Answer Set Solving in Practice: Advanced techniques

A Tutorial at IJCAI'15


Martin Gebser, Roland Kaminski, Javier Romero, and Torsten Schaub
University of Potsdam, Germany

Short Description

This full-day tutorial presents a practical introduction to Answer Set Programming (ASP), aiming at using ASP languages and systems for solving application problems. Starting from the essential formal foundations, it introduces ASP's modeling language and methodology, grounding and solving technology, and finally details control techniques needed for embedding ASP in complex software environments.

What makes this tutorial different is its focus on putting ASP at work. This comprises a good understanding of ASP technology and systems as well as basic skills in ASP's declarative modeling, imperative control (via dedicated APIs), as well as their interplay in addressing complex reasoning processes.

Description

The tutorial aims at acquainting the participant with ASP's modeling and solving methodology, enabling her/him to conduct independent problem solving using ASP systems (as standalone systems as well as through dedicated APIs). To this end, the tutorial starts with an introduction to the essential formal concepts of ASP, needed for understanding its semantics and solving technology. In fact, ASP solving rests on two major components: A grounder turning specifications in ASP's modeling language into propositional logic programs and a solver computing a requested number of answer sets of the program. Building on the formal concepts, we provide a characterization of ASP's inference schemes and map them into algorithms relying on advanced Boolean Constraint technology. We illustrate this technology through the award-winning ASP solver clasp 3. We then detail ASP's grounding techniques (along with the underlying deductive database concepts) and describe the major algorithms used in the ASP grounder gringo 4. This is accompanied with an introduction to the new ASP language standard. The remainder of the tutorial is dedicated to using ASP in conjunction with Python for modeling complex reasoning scenarios.
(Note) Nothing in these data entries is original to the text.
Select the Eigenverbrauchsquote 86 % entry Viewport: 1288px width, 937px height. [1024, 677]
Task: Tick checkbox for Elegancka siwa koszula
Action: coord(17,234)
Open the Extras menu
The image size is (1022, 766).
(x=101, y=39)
This involves an introduction to the API of clingo 4, an ASP system extending clasp and gringo with control capacities expressible in Python (and Lua). We illustrate this by developing sample gaming agent programs and describe more sophisticated usages in planning, robotics and preference handling. All involved ASP systems are freely available from http://potassco.sourceforge.net.

Outline of the Tutorial

Roughly, the first part of the tutorial provides the theoretical and practical foundations necessary for beginners with ASP, while the second part deals with advanced topics, as indicated above.

Potential Target Audience

Interest to IJCAI Audience

ASP provides a declarative tool for modeling various combinatorial (optimization) problems typical to Knowledge Representation and Reasoning in particular and AI in general. The unique pairing of declarativeness and performance allows for concentrating on an actual problem, rather than a smart way of implementing it. The ASP approach is not only highly suitable for the practitioner solving an AI problem at hand but also for disseminating many basic AI techniques through teaching their (executable) formalization in ASP.

Material

Contact

Drop us an email at {gebser, kaminski, javier, torsten}@cs.uni-potsdam.de for any questions.

Bibliography

1
C. Baral.
Knowledge Representation, Reasoning and Declarative Problem Solving.
Cambridge University Press, 2003.

2
G. Brewka, T. Eiter, and M. Truszczyński.
Answer set programming at a glance.
Communications of the ACM, 54(12):92-103, 2011.

3
T. Eiter, G. Ianni, and T. Krennwallner.
Answer Set Programming: A Primer.
In S. Tessaris, E. Franconi, T. Eiter, C. Gutierrez, S. Handschuh, M. Rousset, and R. Schmidt, editors, Fifth International Reasoning Web Summer School (RW'09), volume 5689 of Lecture Notes in Computer Science, pages 40-110. Springer-Verlag, 2009.

4
M. Gebser, R. Kaminski, B. Kaufmann, M. Ostrowski, T. Schaub, and M. Schneider.
Potassco: The Potsdam answer set solving collection.
AI Communications, 24(2):107-124, 2011.

5
M. Gebser, R. Kaminski, B. Kaufmann, and T. Schaub.
Answer Set Solving in Practice.
Synthesis Lectures on Artificial Intelligence and Machine Learning. Morgan and Claypool Publishers, 2012.

6
M. Gebser, B. Kaufmann, and T. Schaub.
Conflict-driven answer set solving: From theory to practice.
Artificial Intelligence, 187-188:52-89, 2012.

7
M. Gelfond.
Answer sets.
In V. Lifschitz, F. van Harmelen, and B. Porter, editors, Handbook of Knowledge Representation, chapter 7, pages 285-316. Elsevier Science, 2008.

8
V. Lifschitz.
Foundations of logic programming.
In G. Brewka, editor, Principles of Knowledge Representation, pages 69-127. CSLI Publications, 1996.

About this document ...

This document was generated using the LaTeX2HTML translator Version 2008 (1.71)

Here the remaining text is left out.